ACAP sounds like a great idea: instead of the search engines indexing
whatever they want and publishers responding through litigation -- as has
certainly been the case thus far -- why not agree on a machine-readable language
for expressing the rights that publishers want search engines to have.
Such rights would include the right to crawl (index) the content, to display
it in various forms in search results, to attribute its source appropriately (a
la Creative Commons), and even to implement certain access models such as "first
click free." Rights could be extended to content that is currently within
closed environments and possibly encrypted, and thus not available to search
engines; this would make publishers more comfortable about having their content indexed, add to the amount of content available to search engines, and ultimately make search engines more useful. On the other hand, there could also be rules that cover mandatory de-indexing of
content, such as when a newspaper article must be pulled for legal reasons or is more than 7 days old and goes into
a paid archive . We were not alone when we called for this type of scheme
in late
2005.
The ACAP technical working group has done a comprehensive job so far in
identifying relevant rights licensing use cases and existing technologies that
could be used, extended, or complemented to solve the problem. The latter
question has ended up focusing on the Robots Exclusion Protocol (REP, a/k/a
robots.txt), a popular language used in web page headers that enables web
publishers to block search engines from indexing web pages. Other existing
technologies such as Robots metatags are
being considered. ACAP messages could be carried along with content through such standard means as RSS, NewsML, or Adobe's XMP metadata framework.
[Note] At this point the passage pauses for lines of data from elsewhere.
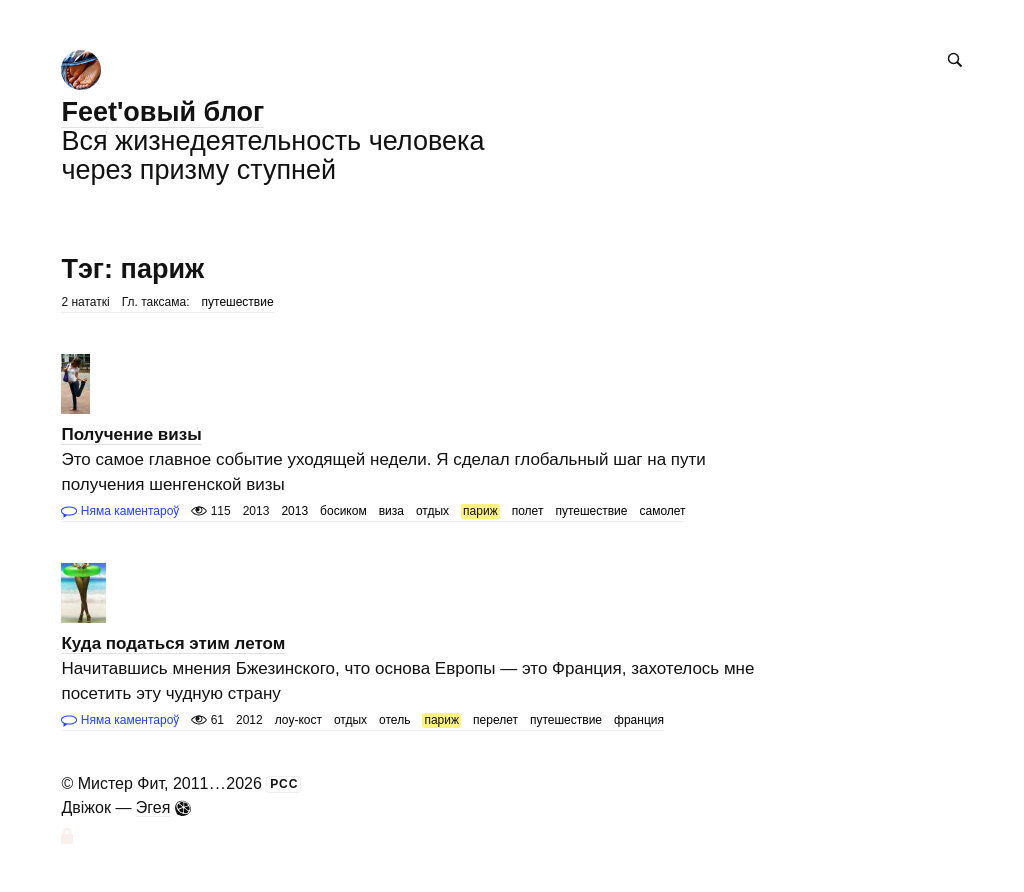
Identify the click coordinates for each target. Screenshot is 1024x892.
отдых (432, 511)
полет (528, 511)
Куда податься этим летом (173, 643)
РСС (284, 784)
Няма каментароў (120, 511)
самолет (662, 511)
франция (639, 720)
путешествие (238, 302)
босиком (343, 511)
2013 (294, 511)
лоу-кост (298, 720)
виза (391, 511)
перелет (495, 720)
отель (394, 720)
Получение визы (131, 434)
ACAP is hoping to extend REP so that there is a standard set of semantics for
content usage rules that cover cases such as those mentioned above, so that
REP statements enable specification of search engine access to a finer grain
(e.g., types of content items, types of services that may or may not exercise
the right), and other extensions.
The search engine companies argue that REP suffices for the intended purposes
as it is and does not need to be extended. This argument is disingenuous.
To begin with, REP is not a standard that is officially maintained by any
standards body; its semantics are not uniform; and its use is not consistent.
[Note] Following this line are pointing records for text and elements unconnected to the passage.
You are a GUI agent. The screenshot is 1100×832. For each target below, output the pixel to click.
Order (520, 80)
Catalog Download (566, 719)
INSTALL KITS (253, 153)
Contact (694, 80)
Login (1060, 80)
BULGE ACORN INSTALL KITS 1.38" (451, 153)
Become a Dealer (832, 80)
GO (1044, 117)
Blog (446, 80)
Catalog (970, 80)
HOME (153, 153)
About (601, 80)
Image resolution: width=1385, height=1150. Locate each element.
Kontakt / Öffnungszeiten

Beyond the protocol itself, there are legal and business issues behind the
search engines' objections to ACAP. Although ACAP does not call for
encrypting or obfuscating content -- and therefore its use would be strictly
voluntary -- the search engines view it as a way of publishers exerting control
over content rights that exceeds what copyright law specifies, such as Fair Use
in the US (or Fair Dealing in the UK, Canada, and Australia). This is a
legitimate concern. But more generally, search engines like Google are
bent on achieving control over online content supply chains, and a scheme like
this threatens that control.
The battle for control of content value chains among publishers, network
service providers, device makers, and other parties will go on forever.
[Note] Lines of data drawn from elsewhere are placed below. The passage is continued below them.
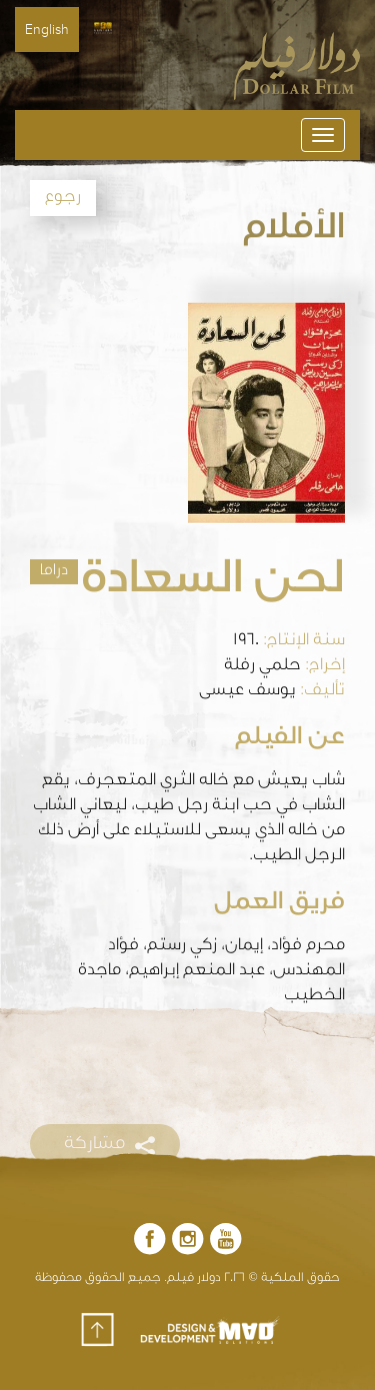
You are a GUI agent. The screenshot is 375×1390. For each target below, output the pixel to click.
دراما (54, 567)
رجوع (63, 198)
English (47, 29)
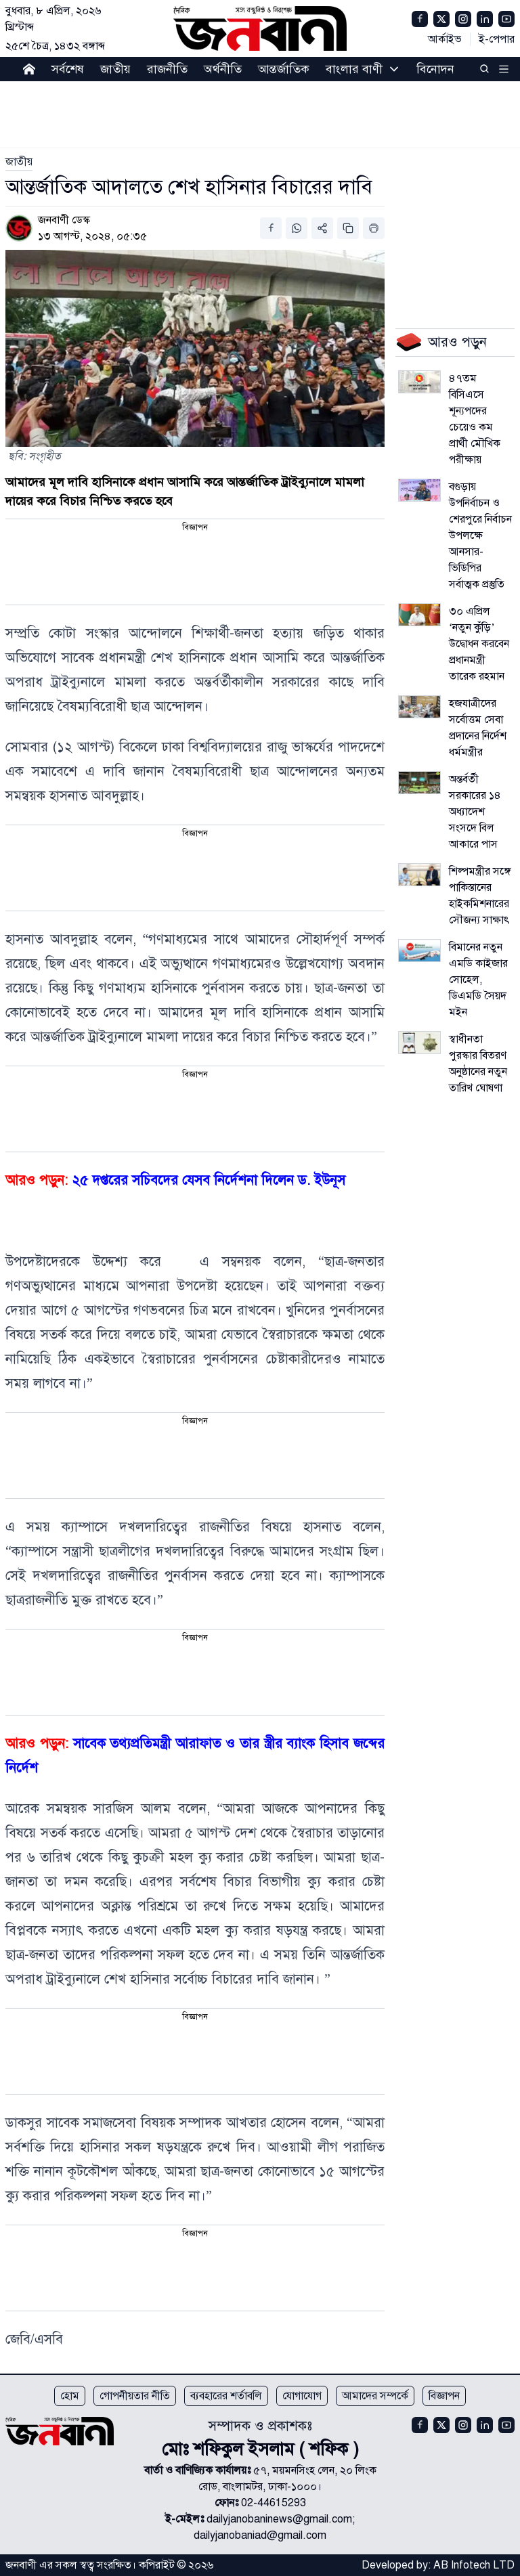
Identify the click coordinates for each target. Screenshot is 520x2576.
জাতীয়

Still, couching the search companies' arguments in subterfuges over technical
specs sounds like hypocrisy to us. Technologists that speak out in favor
of ambiguity and inconsistency are doing themselves as much of a disservice as
publishers who think they can rely entirely on the legal system to control
rapidly expanding technology. Technologists who pride themselves on
precision and quality ought not to look the other way when it's expedient for
business reasons.
If we have learned nothing else throughout the explosion of digital content
technologies, it is that technology will out -- and there's very little anyone
can do to stop it. Now that at least some publishers are finally starting
to embrace sensible technological solutions to online rights licensing --
instead of over-engineered and impractical standards, litigation, or lobbying --
the technology community ought to participate fully.